Okay, thank you for explaining that. It’s good to know what the capabilities are of the device are. I’m guessing you have a couple ReSpeakers positioned around the home, all streaming to a single Jetson which is doing the processing? Would it be possible to send audio data over a physical connection such as USB instead? Where can I go to learn more about setting up a speech recognition system using Vosk + Spacy?

Thank you to both you and @rolyan_trauts . I feel like I’m learning a lot of useful information thanks to your explanations.

rolyan_trauts · May 9, 2021, 3:21am

You might actually not need all that as if you just have simple control then maybe you just need a multiple keyword KWS and some simple logic of your own if functions of control are limited.

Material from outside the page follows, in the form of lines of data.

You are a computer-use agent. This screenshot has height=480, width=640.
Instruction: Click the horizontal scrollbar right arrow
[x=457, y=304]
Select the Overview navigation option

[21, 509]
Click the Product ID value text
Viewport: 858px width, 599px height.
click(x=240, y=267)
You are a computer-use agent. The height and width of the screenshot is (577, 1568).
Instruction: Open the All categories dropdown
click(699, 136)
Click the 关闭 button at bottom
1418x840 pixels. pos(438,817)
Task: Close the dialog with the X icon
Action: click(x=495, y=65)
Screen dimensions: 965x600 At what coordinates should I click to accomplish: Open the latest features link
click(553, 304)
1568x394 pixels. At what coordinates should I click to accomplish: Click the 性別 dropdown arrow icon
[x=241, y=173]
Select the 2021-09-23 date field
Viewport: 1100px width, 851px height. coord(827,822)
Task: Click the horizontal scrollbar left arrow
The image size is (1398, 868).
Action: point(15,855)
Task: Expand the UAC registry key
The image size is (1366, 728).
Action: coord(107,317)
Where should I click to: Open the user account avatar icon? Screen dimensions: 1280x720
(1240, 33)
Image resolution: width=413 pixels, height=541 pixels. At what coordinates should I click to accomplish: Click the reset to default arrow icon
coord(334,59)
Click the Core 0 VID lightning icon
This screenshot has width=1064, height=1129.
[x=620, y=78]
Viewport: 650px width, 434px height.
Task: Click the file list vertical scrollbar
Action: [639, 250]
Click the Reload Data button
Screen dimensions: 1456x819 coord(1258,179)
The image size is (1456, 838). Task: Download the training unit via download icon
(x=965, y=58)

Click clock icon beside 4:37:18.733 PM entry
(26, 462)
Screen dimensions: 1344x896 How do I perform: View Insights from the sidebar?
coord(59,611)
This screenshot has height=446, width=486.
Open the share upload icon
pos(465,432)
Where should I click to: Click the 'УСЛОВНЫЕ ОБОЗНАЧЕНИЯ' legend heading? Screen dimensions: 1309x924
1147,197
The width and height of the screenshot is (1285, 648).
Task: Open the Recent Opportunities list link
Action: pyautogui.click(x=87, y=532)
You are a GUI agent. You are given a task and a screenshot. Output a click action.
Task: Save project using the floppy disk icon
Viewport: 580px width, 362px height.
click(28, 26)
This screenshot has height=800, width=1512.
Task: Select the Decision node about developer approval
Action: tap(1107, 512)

We are all different as I found the Nano board quite hard work as it is 2gb but its shared with the GPU unless you get the 4gb and then its not such good value for money.
Also the Nano i didn’t think there was all that much difference with the 0.5 Tops GPU and what I have seen on a Pi4 which guess could have a Coral AI accelerator with is 4 Tops.
I don’t suggest a Coral AI as its very bespoke and unless you run the demo models and need a extremely fast Parrot detector its not much use without a lot of work.

I managed to get a Haswell Nuc for £80 and I like the reuse slant as well and the AVX2 instructions with the clockspeed, 120gb SSD and the 4tops mini pcie £24 parrot detector has a spare slot if I use a USB dongle.

The 1st Gen Intel Core Nucs are approx same as a Pi4 but Haswell generation Nucs can go quite cheap like the D54250WYK I got.
But if you just need simple control then just a KWS means just a Pi3 or Pi4-2gb or you can try the other demo with the Parrot detector which is a voice activated game of snake.

sskorol · May 9, 2021, 9:36am

Yes, several Respeakers stream the audio to Jetson board when KWS is triggered.

Well, if you use a USB mic, you can write a streaming code for the board it’s connected to. If it’s RPi 4, you can even run Vosk there. But w/o GPU. So performance won’t be as good as on devices with CUDA.

Vosk has 2 types of models: big (for server, e.g. PC or Jetson-like boards) and small (for RPi or Android/iOS). Big models are heavier in terms of resources consumption, but more accurate. Technically, you can run big models even on RPi 4. But again if performance matters and you want a super responsive ASR, it’s better to run Vosk on boards with GPU.

If you really want to try it, I’d recommend to play with a desktop version first. Just to check the accuracy for your language. You can find docs and a number of examples for different programming languages on their GitHub: https://github.com/alphacep/vosk-api. Note that small models with dynamic graph allows vocabulary adaptation: you can increase the probability of some words’ appearance while transcribing.

In regards to Spacy, I’d agree with @rolyan_trauts that you probably don’t even need this stuff, if you are building something simple. Yes, Spacy definitely gives a good control and flexibility, but as it’s a low level library, it’ll always be a hard path.

But if you really curious, you can try training a simple NER by example in one of my repos: https://github.com/sskorol/ner-spacy-doccano. The most complicated part is the training data preparation and labelling. Not even complicated but rather boring, as you have to collect about 200 real-life examples (yes, Spacy NER doesn’t require thousands of samples) which might be potentially said by you or the users of your software. Then you should label them via special annotation tool like Doccano or LabelStudio and export for further training in Spacy.

That’s a screenshot of my recent meetup on this topic which describes the process:

Anyway, feel free to ask questions if you want to go this path. But it’s not an easy one.